LISTA DE TAREAS:
1. Imprime el fragmento sobre La Sierra desde "Mire aquí el" hasta "y el miedo.", incluidos ambos.
2. Di si cada afirmación concuerda con el fragmento sobre La Sierra, con sí o no y las palabras decisivas del fragmento citadas tal cual: (a) Sebastián García conduce en la ruta 093 de Copatra. (b) Sebastián sale a su primer viaje a las 5:00 a.m. (c) Santiago González fue asesinado en diciembre.

━━ FRAGMENTO SELECCIONADO ━━

Mire aquí el reportaje gráfico de esta historia.
Conductores, habitantes e instructores deportivos le
hacen el quite cotidiano a estos límites de la muerte y el miedo.
La
Sierra, antes de las seis de la mañana, es una montaña tranquila y silenciosa. Este
sector, el más empinado de la comuna 8 en Medellín, se ve a lo lejos lleno de
luz por el alumbrado público. “Los ‘muchachos’ no madrugan”, advirtió un
despachador de buses de esta zona desde el día anterior, y por eso reina la
calma, en medio de la que bajan estudiantes con rumbo a los colegios de la
zona.
“Solo nosotros sabemos cómo está todo esto,
qué está pasando y los peligros que hay. En estos días hay mucha ley pero ha
estado duro por el conflicto”, dice Sebastián García*, uno de los conductores
de la ruta 093 de Copatra que parquea en una ‘frontera invisible’ entre Villa
Liliam y La Sierra, donde dos vendedores madrugan a espantar con tinto el sueño
de la madrugada.
Las rutas
093 y 094 son dos de las más peligrosas en la ciudad porque quedan en medio de
la guerra librada entre los ‘combos’ de las comunas 8 y 9. Cuatro carros de su
flota a los que les estallaron los vidrios hace un mes, un conductor herido en
un hombro por una bala perdida y un alistador asesinado, son algunos de los hechos que los han afectado.
Pese
al conflicto, Sebastián* madruga a diario a las 3:45 a.m. a coger el primer
viaje. A esa hora comienzan a bajar los trabajadores y a subir los que vienen
de la labor. “Me encomiendo a las ánimas y mi señora me llama a avisarme que no
suba cuando ‘se prende’ el barrio”, añade este conductor que ve, oye y calla
como única forma de garantizar su supervivencia y la de su familia en el
barrio.
El miedo
también va del lado de los pasajeros, no solo en Villa Liliam sino también en
La Sierra. “Usted baja, pero no sabe qué pueda pasarle en el camino o quién lo
va a parar”, advierte un líder comunitario quien recuerda el caso de Santiago González, el mejor
estudiante del colegio de Villa Turbay en el 2012, quien fue asesinado en enero
por unos encapuchados que lo bajaron del bus cuando iba a trabajar.

━━━
━━ INFORMACIÓN REGISTRADA ━━

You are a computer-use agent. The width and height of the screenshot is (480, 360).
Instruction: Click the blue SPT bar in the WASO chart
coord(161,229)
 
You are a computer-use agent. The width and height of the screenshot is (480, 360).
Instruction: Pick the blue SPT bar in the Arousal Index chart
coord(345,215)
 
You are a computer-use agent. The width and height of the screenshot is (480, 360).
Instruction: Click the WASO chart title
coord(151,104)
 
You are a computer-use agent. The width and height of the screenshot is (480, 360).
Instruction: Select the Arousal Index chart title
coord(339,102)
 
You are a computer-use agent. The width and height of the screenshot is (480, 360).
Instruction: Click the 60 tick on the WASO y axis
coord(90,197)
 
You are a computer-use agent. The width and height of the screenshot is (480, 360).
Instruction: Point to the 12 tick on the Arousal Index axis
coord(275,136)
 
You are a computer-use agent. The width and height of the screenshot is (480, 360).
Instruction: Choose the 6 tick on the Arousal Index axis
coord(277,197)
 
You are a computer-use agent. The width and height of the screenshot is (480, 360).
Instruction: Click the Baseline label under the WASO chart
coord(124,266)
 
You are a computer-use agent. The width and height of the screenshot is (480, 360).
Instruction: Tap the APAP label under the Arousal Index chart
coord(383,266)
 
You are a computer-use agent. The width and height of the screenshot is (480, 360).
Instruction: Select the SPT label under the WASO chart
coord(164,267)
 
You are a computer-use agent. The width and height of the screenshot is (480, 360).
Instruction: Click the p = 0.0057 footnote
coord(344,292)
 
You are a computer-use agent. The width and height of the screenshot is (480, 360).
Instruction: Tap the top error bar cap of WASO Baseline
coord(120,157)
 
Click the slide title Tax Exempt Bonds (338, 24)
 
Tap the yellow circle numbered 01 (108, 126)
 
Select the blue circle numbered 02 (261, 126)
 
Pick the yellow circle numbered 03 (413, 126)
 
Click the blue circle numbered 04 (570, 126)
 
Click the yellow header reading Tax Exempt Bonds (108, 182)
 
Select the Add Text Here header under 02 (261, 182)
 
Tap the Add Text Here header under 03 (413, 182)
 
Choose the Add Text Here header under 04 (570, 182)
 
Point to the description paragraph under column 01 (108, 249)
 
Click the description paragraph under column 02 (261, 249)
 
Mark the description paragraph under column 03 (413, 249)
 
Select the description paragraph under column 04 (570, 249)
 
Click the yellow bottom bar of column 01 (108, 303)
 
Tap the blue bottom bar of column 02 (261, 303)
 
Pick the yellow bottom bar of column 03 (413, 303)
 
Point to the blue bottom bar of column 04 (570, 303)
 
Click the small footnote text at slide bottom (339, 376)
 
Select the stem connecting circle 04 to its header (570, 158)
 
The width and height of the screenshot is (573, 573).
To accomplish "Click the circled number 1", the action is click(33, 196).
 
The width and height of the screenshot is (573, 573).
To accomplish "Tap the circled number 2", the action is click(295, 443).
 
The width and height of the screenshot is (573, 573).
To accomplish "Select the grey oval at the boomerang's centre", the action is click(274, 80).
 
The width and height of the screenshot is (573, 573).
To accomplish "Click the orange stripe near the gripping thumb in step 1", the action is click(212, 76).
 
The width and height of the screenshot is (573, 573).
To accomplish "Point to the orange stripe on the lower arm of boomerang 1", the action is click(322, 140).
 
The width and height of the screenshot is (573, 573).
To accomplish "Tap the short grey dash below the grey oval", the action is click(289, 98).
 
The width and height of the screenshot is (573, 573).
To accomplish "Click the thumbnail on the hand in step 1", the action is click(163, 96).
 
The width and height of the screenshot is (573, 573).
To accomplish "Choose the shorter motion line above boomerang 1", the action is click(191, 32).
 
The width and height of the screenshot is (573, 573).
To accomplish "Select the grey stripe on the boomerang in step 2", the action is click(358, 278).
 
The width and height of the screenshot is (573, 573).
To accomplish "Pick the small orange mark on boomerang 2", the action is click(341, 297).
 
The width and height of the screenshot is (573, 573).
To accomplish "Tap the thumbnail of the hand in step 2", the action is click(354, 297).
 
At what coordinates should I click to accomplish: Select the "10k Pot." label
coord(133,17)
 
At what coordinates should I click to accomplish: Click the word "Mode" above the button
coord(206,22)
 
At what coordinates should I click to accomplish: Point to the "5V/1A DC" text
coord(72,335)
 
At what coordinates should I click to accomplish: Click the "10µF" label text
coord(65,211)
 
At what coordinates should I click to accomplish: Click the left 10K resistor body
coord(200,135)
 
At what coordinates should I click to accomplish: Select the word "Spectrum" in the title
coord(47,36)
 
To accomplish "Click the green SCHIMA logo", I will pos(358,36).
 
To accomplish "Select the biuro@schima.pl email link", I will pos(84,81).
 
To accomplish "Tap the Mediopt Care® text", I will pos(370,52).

━━━

SOLUCIONES POR TAREA:
1.
Mire aquí el reportaje gráfico de esta historia.
Conductores, habitantes e instructores deportivos le
hacen el quite cotidiano a estos límites de la muerte y el miedo.

2.
(a) Sí: "uno de los conductores de la ruta 093 de Copatra".
(b) No: "madruga a diario a las 3:45 a.m. a coger el primer viaje".
(c) No: "fue asesinado en enero".